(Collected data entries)
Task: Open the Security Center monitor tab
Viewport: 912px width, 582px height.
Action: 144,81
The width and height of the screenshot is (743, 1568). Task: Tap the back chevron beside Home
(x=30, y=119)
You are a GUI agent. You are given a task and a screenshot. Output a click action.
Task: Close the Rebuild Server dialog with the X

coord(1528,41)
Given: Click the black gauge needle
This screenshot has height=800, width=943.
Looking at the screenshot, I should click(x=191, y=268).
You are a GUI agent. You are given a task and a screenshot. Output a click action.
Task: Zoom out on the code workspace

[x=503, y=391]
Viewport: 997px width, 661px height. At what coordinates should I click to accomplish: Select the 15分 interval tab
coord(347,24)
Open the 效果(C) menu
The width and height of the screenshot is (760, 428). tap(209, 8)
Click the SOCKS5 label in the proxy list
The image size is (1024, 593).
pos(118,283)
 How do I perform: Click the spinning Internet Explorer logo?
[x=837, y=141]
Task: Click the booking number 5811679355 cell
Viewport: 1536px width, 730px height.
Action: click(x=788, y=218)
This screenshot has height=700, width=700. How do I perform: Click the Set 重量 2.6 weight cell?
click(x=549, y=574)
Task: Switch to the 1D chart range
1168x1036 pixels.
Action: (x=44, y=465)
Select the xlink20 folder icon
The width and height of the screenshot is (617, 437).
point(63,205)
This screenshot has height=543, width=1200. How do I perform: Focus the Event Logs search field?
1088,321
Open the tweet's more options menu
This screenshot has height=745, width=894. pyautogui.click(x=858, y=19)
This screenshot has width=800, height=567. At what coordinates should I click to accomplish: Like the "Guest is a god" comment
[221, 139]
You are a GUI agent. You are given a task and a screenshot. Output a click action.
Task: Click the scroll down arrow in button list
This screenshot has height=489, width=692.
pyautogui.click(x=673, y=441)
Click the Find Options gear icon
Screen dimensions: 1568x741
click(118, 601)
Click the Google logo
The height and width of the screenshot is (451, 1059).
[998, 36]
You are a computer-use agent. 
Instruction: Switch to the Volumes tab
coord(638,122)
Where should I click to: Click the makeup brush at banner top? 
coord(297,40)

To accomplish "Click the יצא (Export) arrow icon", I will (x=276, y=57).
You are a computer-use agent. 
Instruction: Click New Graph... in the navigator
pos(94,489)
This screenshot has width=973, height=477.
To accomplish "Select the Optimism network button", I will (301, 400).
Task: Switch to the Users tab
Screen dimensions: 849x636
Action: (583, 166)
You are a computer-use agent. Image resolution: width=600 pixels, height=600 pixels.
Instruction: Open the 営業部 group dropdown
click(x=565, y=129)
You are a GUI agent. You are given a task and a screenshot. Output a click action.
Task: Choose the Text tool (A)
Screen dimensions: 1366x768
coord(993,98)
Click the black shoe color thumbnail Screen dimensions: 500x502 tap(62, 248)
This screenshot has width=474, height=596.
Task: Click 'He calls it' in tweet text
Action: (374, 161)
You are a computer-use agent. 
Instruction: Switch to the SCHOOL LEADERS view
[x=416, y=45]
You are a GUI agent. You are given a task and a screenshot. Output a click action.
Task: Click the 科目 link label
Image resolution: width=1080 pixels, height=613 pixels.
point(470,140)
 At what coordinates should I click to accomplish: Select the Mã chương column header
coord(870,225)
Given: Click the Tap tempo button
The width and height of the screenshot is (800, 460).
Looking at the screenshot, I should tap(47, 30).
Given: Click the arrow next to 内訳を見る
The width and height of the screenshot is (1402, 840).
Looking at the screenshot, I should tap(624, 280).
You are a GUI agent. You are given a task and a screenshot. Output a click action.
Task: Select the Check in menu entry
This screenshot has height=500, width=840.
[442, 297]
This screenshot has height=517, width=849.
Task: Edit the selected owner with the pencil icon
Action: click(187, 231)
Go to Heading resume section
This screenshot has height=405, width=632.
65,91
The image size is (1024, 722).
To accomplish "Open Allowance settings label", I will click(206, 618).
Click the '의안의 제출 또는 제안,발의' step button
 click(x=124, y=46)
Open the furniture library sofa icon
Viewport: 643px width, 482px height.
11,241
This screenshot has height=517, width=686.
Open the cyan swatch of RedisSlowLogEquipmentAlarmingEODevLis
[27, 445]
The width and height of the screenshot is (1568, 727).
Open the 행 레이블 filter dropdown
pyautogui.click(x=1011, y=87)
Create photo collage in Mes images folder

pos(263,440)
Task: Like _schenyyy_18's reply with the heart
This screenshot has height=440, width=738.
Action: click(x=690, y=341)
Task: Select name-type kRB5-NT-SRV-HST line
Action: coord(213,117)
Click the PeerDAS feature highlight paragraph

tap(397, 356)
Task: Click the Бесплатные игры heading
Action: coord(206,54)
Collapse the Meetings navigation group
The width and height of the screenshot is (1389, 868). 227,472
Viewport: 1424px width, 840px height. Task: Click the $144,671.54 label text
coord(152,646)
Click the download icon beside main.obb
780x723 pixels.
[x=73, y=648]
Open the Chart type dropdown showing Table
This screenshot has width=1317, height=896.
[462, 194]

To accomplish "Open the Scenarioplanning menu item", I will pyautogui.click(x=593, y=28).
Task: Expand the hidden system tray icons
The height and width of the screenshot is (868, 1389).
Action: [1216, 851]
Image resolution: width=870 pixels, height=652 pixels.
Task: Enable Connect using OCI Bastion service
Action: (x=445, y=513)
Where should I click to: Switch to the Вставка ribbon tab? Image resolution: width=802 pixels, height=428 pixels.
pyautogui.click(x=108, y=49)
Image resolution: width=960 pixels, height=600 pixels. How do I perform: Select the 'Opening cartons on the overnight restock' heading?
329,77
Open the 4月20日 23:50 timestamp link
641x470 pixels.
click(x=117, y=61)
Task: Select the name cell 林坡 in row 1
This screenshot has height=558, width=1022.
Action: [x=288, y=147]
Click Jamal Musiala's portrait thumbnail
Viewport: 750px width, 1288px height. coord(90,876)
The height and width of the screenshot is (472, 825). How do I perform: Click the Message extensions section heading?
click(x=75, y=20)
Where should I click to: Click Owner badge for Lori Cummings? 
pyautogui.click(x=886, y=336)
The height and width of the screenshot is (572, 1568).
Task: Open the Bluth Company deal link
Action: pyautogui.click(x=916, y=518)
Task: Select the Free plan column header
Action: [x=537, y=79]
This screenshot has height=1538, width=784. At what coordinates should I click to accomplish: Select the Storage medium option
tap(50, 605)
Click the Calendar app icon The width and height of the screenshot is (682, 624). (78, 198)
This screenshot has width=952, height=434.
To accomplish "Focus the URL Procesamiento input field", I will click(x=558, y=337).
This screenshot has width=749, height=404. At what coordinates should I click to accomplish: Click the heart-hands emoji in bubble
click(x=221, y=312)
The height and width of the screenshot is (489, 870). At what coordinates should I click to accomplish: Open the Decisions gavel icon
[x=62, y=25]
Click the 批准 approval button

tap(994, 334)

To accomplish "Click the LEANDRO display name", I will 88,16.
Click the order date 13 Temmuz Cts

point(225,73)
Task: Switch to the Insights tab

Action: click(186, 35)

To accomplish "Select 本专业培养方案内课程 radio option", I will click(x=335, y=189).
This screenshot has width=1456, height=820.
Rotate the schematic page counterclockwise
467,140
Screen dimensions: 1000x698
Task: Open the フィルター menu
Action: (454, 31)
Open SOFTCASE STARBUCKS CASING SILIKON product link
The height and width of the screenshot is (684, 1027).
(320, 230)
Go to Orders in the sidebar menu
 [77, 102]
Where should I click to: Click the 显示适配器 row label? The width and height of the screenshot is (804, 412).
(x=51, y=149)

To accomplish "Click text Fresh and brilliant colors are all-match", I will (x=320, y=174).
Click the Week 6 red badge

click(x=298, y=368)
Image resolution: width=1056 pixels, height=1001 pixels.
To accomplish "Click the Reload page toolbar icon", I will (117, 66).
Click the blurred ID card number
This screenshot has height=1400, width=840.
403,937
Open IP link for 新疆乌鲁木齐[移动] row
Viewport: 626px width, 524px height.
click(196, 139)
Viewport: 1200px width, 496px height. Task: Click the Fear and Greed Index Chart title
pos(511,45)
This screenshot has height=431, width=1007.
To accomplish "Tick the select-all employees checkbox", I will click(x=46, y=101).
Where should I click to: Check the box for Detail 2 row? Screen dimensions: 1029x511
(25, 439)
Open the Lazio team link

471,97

Task objective: The answer must be every line from the records above that contains the word "list", copied out.

Task response:
Click the SOCKS5 label in the proxy list
Task: Click the scroll down arrow in button list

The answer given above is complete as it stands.